(Task brief)
Each line below containing the word "computer" needs to be shown.

[Collected data]
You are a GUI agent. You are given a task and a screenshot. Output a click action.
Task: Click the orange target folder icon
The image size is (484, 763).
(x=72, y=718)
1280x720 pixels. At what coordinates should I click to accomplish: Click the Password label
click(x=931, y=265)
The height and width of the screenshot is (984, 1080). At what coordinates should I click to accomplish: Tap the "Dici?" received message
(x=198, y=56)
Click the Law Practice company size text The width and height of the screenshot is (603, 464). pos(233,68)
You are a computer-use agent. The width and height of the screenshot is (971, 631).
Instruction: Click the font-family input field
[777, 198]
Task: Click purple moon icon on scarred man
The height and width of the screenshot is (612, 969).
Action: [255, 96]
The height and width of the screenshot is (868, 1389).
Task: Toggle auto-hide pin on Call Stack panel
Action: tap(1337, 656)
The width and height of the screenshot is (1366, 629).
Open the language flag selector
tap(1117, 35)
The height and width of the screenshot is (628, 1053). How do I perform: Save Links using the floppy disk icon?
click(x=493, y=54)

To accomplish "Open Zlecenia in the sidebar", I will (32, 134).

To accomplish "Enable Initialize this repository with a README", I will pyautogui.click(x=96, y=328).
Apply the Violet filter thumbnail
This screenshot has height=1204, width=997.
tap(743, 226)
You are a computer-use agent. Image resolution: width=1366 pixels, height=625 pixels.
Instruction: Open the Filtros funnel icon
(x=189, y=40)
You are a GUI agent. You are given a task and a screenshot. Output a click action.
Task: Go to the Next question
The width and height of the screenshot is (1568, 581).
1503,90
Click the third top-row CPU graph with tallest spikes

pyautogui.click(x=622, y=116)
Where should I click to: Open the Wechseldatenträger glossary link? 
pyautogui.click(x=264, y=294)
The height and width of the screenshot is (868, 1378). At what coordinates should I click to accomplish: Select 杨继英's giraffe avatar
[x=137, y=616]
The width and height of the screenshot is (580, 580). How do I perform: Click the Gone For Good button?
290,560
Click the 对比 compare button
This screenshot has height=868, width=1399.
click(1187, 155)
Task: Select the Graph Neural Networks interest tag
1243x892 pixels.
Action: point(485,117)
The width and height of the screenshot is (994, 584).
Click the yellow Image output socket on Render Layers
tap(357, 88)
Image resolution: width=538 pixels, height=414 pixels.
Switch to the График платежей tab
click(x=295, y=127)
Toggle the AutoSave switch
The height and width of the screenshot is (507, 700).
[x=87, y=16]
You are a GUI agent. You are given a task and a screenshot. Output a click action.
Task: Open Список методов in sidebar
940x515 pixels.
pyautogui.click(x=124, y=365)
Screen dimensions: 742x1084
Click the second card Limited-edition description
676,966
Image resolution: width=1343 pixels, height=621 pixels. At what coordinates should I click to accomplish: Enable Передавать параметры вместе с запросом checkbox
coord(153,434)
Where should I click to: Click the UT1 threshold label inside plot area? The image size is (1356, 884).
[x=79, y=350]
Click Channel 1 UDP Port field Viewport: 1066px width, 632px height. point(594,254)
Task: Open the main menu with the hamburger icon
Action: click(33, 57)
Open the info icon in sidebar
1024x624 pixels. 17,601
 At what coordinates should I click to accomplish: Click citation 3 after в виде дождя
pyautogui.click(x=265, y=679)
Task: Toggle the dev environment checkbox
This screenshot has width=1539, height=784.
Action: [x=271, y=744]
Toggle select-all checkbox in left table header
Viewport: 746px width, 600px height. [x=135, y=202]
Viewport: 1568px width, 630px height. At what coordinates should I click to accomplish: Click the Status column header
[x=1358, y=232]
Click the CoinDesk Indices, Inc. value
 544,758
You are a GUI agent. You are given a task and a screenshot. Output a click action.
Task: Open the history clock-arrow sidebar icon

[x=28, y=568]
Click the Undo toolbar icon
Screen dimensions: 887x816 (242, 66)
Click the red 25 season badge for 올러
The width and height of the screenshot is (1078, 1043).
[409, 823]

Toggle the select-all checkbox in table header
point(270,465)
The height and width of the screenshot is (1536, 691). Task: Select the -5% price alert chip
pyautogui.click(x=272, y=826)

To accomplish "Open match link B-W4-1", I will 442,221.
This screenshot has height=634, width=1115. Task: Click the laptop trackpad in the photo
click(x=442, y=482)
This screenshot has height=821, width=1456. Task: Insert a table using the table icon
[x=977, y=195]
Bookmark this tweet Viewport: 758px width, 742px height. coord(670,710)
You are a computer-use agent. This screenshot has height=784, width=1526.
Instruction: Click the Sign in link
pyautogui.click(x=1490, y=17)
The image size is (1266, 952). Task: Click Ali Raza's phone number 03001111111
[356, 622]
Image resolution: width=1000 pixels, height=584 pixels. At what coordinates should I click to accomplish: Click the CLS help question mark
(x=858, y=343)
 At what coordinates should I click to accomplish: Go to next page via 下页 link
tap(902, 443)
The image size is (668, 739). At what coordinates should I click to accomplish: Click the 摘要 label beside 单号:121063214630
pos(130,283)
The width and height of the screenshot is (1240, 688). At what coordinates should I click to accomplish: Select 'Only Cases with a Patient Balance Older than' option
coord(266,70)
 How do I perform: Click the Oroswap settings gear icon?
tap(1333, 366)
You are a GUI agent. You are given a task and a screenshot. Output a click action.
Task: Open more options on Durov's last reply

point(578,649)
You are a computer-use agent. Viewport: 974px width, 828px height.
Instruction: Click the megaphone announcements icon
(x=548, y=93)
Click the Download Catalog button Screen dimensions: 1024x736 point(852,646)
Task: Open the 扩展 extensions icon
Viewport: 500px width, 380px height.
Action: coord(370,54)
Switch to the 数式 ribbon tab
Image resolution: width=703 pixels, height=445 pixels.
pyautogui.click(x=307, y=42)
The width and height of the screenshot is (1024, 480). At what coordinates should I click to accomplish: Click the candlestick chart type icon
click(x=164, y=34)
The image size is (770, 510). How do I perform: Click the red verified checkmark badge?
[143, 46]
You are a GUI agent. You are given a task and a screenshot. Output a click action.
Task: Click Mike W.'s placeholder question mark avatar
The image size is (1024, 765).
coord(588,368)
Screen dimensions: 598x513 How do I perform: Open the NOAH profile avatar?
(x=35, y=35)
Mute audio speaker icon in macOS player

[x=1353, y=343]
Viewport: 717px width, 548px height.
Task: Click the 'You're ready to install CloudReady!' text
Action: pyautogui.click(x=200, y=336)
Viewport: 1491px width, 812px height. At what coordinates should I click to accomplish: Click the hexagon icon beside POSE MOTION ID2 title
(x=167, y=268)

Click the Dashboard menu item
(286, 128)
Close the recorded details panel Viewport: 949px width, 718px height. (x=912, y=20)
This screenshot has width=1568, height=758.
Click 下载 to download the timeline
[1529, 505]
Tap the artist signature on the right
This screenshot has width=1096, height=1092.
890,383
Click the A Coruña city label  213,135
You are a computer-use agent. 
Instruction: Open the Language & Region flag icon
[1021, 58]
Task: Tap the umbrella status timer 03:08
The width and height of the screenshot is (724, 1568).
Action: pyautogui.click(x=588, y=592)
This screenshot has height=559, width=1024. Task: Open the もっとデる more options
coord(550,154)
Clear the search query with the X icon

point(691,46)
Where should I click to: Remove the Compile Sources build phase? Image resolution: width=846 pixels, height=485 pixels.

(Exercise output)
You are a computer-use agent. The width and height of the screenshot is (971, 631).
You are a computer-use agent. Image resolution: width=1366 pixels, height=625 pixels.
You are a computer-use agent. This screenshot has height=784, width=1526.
You are a computer-use agent. Viewport: 974px width, 828px height.
You are a computer-use agent. 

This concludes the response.